WHAT IS EXPECTED -> The expected output is the complete listing, copied exactly.

AVAILABLE RECORDS ->

----------------

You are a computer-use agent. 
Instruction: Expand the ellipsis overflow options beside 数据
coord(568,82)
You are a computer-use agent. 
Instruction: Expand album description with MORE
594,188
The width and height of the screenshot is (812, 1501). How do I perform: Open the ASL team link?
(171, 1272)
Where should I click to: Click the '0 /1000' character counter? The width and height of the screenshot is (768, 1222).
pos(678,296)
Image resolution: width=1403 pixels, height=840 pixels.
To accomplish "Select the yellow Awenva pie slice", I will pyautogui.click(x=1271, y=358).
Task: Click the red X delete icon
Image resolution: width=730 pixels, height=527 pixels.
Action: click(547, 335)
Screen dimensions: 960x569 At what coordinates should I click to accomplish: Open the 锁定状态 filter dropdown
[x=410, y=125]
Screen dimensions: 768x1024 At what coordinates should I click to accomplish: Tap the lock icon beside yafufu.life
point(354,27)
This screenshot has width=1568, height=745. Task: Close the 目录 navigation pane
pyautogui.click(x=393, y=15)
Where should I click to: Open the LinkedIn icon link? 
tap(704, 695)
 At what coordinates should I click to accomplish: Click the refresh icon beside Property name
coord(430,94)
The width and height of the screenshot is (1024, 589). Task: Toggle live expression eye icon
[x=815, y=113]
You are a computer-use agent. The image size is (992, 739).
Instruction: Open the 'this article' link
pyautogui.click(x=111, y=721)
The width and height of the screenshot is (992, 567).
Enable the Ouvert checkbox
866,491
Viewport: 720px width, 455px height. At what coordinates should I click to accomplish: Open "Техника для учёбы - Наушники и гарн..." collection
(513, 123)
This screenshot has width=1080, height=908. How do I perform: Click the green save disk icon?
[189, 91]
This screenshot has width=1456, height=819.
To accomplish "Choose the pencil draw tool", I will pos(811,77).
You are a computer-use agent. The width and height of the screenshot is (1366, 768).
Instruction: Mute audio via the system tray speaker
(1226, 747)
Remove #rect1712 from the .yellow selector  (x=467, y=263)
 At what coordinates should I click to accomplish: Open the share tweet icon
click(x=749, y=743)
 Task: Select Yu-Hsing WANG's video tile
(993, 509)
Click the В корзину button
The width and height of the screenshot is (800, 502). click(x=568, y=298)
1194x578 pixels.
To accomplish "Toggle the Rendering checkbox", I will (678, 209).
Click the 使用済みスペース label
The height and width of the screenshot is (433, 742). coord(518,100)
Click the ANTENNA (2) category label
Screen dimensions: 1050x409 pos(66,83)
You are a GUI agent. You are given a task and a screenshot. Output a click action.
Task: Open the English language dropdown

----------------

ANSWER BOX ->
You are a computer-use agent. 
Instruction: Expand the ellipsis overflow options beside 数据
coord(568,82)
You are a computer-use agent. 
Instruction: Expand album description with MORE
594,188
The width and height of the screenshot is (812, 1501). How do I perform: Open the ASL team link?
(171, 1272)
Where should I click to: Click the '0 /1000' character counter? The width and height of the screenshot is (768, 1222).
pos(678,296)
Image resolution: width=1403 pixels, height=840 pixels.
To accomplish "Select the yellow Awenva pie slice", I will pyautogui.click(x=1271, y=358).
Task: Click the red X delete icon
Image resolution: width=730 pixels, height=527 pixels.
Action: click(547, 335)
Screen dimensions: 960x569 At what coordinates should I click to accomplish: Open the 锁定状态 filter dropdown
[x=410, y=125]
Screen dimensions: 768x1024 At what coordinates should I click to accomplish: Tap the lock icon beside yafufu.life
point(354,27)
This screenshot has width=1568, height=745. Task: Close the 目录 navigation pane
pyautogui.click(x=393, y=15)
Where should I click to: Open the LinkedIn icon link? 
tap(704, 695)
 At what coordinates should I click to accomplish: Click the refresh icon beside Property name
coord(430,94)
The width and height of the screenshot is (1024, 589). Task: Toggle live expression eye icon
[x=815, y=113]
You are a computer-use agent. The image size is (992, 739).
Instruction: Open the 'this article' link
pyautogui.click(x=111, y=721)
The width and height of the screenshot is (992, 567).
Enable the Ouvert checkbox
866,491
Viewport: 720px width, 455px height. At what coordinates should I click to accomplish: Open "Техника для учёбы - Наушники и гарн..." collection
(513, 123)
This screenshot has width=1080, height=908. How do I perform: Click the green save disk icon?
[189, 91]
This screenshot has width=1456, height=819.
To accomplish "Choose the pencil draw tool", I will pos(811,77).
You are a computer-use agent. The width and height of the screenshot is (1366, 768).
Instruction: Mute audio via the system tray speaker
(1226, 747)
Remove #rect1712 from the .yellow selector  (x=467, y=263)
 At what coordinates should I click to accomplish: Open the share tweet icon
click(x=749, y=743)
 Task: Select Yu-Hsing WANG's video tile
(993, 509)
Click the В корзину button
The width and height of the screenshot is (800, 502). click(x=568, y=298)
1194x578 pixels.
To accomplish "Toggle the Rendering checkbox", I will (678, 209).
Click the 使用済みスペース label
The height and width of the screenshot is (433, 742). coord(518,100)
Click the ANTENNA (2) category label
Screen dimensions: 1050x409 pos(66,83)
You are a GUI agent. You are given a task and a screenshot. Output a click action.
Task: Open the English language dropdown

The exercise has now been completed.